*** DOCUMENT PASSAGE

The NP-complete problem we’ll reduce from is graph 3-coloring. So if you give me a graph, I’ll produce an instance of the 3-term DNF PAC-learning problem in such a way that finding a hypothesis with low error corresponds to a valid 3-coloring of the graph. Since PAC-learning ensures that you are highly likely to find a low-error hypothesis, the existence of a PAC-learning algorithm will constitute an RP algorithm to solve this NP-complete problem.

In more detail, an “instance” of the 3-term DNF problem comes in the form of a distribution over some set of labeled examples. In this case the “set” is the set of all possible truth assignments to the variables, where we fix the number of variables to suit our needs, along with a choice of a target 3-term DNF to be learned. Then you’d have to define the distribution over these examples.

But we’ll actually do something a bit slicker. We’ll take our graph $ G$, we’ll construct a set $ S_G$ of labeled truth assignments, and we’ll define the distribution $ D$ to be the uniform distribution over those truth assignments used in $ S_G$. Then, if there happens to be a 3-term DNF that coincidentally labels the truth assignments in $ S_G$ exactly how we labeled them, and we set the allowed error $ \varepsilon$ to be small enough, a PAC-learning algorithm will find a consistent hypothesis (and it will correspond to a valid 3-coloring of $ G$). Otherwise, no algorithm would be able to come up with a low-error hypothesis, so if our purported learning algorithm outputs a bad hypothesis we’d be certain (with high probability) that it was not bad luck but that the examples are not consistent with any 3-term DNF (and hence there is no valid 3-coloring of $ G$).

******

**WRITTEN INSTRUCTION**
Reproduce the text on reducing graph 3-coloring to PAC-learning word for word, from "The NP-complete problem" to "this NP-complete problem.".

*** DATA LINES

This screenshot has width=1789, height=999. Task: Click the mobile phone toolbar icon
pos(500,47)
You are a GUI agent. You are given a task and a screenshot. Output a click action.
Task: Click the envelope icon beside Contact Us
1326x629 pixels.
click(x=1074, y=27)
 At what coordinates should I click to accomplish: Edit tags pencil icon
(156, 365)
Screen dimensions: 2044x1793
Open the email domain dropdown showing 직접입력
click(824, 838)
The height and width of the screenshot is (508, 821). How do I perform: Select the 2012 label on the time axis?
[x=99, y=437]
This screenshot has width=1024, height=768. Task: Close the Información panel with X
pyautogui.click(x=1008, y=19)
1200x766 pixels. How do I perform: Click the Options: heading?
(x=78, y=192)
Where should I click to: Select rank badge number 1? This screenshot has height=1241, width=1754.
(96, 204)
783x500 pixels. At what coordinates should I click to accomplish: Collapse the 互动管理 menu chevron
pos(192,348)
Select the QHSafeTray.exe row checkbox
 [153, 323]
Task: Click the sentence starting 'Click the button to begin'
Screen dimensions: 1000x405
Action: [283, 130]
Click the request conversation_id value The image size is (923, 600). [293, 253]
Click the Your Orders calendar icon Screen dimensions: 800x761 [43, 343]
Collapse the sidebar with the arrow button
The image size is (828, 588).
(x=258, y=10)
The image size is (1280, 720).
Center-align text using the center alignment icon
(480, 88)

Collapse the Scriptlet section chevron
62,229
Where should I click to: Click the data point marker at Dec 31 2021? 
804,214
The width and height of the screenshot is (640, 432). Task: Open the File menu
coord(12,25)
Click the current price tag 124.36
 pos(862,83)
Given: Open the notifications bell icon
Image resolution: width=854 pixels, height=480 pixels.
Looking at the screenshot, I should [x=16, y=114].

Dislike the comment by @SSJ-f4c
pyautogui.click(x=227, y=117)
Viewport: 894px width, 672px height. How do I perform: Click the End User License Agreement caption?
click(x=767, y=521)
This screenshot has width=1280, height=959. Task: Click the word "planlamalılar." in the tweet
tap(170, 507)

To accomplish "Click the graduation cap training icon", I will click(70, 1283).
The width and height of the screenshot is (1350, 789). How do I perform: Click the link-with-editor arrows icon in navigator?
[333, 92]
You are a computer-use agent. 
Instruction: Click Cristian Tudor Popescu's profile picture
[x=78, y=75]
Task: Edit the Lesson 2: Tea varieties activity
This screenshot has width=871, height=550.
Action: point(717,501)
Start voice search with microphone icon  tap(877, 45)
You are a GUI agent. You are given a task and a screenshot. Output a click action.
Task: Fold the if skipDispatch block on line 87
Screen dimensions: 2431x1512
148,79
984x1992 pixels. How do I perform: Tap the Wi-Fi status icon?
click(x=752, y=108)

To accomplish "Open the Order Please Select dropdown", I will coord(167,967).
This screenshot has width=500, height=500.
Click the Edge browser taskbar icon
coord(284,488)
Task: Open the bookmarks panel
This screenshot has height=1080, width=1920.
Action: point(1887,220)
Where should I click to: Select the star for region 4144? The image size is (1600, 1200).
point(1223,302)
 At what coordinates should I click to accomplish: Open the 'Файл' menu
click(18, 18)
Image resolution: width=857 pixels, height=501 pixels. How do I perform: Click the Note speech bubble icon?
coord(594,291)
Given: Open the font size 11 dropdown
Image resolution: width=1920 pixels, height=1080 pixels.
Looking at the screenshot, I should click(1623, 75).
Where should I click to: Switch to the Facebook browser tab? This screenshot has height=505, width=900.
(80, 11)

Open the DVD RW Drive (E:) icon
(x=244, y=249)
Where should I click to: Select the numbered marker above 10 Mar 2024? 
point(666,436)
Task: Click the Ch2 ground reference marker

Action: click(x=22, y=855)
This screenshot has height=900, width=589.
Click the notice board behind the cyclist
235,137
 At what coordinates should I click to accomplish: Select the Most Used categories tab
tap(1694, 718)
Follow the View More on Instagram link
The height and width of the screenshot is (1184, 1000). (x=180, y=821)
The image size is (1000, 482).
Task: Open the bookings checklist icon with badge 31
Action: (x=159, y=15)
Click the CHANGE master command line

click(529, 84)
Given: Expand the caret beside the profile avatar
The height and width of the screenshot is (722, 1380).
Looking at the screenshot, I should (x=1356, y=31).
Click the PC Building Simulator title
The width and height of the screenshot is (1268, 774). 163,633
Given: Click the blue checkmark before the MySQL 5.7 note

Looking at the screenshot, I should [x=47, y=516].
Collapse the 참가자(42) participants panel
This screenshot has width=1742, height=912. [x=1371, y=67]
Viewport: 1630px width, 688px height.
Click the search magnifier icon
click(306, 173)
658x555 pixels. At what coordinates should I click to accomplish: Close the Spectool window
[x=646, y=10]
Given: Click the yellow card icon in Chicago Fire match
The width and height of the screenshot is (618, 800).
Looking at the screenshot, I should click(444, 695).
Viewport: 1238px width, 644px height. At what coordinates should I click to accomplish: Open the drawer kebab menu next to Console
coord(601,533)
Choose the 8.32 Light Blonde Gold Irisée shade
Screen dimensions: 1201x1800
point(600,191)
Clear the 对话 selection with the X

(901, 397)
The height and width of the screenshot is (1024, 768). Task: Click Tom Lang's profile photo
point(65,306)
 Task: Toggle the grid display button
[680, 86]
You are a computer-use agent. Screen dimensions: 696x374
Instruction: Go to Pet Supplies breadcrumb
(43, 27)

******

**EXERCISE ANSWER**
The NP-complete problem we’ll reduce from is graph 3-coloring. So if you give me a graph, I’ll produce an instance of the 3-term DNF PAC-learning problem in such a way that finding a hypothesis with low error corresponds to a valid 3-coloring of the graph. Since PAC-learning ensures that you are highly likely to find a low-error hypothesis, the existence of a PAC-learning algorithm will constitute an RP algorithm to solve this NP-complete problem.